Required task - Please substitute "Launch" for "Open" in the rows, starting with the line with "Given: Open the" and going on through the line with "(x=487, y=695)", and leave all else unchanged. Give back only those lines.

Element lookup rows:
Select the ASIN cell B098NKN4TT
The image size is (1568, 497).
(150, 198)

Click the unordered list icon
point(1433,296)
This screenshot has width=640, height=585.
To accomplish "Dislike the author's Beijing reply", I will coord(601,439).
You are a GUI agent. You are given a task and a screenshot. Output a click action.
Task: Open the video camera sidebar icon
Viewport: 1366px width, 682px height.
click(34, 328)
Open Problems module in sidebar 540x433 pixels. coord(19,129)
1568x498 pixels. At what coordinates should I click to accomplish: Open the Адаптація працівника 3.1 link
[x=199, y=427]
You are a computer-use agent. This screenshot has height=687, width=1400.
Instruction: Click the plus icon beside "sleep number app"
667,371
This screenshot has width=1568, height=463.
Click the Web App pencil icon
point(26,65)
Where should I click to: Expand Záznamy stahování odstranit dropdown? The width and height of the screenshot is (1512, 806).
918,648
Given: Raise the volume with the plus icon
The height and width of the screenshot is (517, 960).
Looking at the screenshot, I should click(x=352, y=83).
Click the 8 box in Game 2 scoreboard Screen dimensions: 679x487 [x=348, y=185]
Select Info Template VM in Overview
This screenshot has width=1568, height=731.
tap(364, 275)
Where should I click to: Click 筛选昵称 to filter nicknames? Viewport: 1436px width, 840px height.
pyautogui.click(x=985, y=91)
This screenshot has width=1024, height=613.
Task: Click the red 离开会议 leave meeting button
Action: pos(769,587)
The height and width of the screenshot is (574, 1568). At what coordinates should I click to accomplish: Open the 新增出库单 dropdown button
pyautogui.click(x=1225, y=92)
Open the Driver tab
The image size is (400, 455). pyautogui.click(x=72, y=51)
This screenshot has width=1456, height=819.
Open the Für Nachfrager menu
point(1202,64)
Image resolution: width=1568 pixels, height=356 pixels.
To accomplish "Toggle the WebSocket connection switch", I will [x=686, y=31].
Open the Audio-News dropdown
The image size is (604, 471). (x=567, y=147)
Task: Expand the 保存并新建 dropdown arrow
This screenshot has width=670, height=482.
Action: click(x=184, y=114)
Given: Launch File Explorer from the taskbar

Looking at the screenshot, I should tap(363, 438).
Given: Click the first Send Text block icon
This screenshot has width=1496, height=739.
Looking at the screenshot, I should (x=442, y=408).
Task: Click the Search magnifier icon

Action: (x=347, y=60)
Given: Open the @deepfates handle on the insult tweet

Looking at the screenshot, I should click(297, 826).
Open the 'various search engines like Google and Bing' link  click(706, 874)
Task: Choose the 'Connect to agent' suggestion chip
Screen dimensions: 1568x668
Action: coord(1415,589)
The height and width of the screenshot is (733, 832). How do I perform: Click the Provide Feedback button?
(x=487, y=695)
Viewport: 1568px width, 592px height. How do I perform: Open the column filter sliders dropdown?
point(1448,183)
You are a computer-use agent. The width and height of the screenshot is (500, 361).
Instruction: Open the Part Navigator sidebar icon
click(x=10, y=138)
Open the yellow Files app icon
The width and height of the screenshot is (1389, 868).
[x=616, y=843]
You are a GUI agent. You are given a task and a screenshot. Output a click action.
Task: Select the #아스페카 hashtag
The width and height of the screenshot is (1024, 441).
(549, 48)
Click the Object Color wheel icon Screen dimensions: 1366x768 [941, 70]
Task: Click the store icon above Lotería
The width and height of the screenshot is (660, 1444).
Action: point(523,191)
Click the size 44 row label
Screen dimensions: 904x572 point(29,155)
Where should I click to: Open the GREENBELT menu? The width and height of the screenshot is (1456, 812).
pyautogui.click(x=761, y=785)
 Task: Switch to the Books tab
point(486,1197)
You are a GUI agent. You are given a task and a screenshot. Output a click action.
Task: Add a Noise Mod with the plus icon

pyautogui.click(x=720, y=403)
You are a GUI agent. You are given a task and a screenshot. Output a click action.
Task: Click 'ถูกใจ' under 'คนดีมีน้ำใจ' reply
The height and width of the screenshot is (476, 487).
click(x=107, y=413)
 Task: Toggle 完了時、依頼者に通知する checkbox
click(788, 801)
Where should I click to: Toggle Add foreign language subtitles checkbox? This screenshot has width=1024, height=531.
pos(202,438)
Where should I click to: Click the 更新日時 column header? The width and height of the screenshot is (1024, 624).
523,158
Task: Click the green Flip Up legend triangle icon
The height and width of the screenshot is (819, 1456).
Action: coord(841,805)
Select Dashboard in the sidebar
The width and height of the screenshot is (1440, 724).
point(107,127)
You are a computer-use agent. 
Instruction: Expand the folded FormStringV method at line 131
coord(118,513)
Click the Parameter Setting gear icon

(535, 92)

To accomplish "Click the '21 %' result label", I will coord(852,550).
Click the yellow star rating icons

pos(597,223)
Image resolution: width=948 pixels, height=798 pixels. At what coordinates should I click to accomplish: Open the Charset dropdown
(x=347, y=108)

Reply -
Given: Launch the @deepfates handle on the insult tweet

Looking at the screenshot, I should click(297, 826).
Launch the 'various search engines like Google and Bing' link  click(706, 874)
Task: Choose the 'Connect to agent' suggestion chip
Screen dimensions: 1568x668
Action: coord(1415,589)
The height and width of the screenshot is (733, 832). How do I perform: Click the Provide Feedback button?
(x=487, y=695)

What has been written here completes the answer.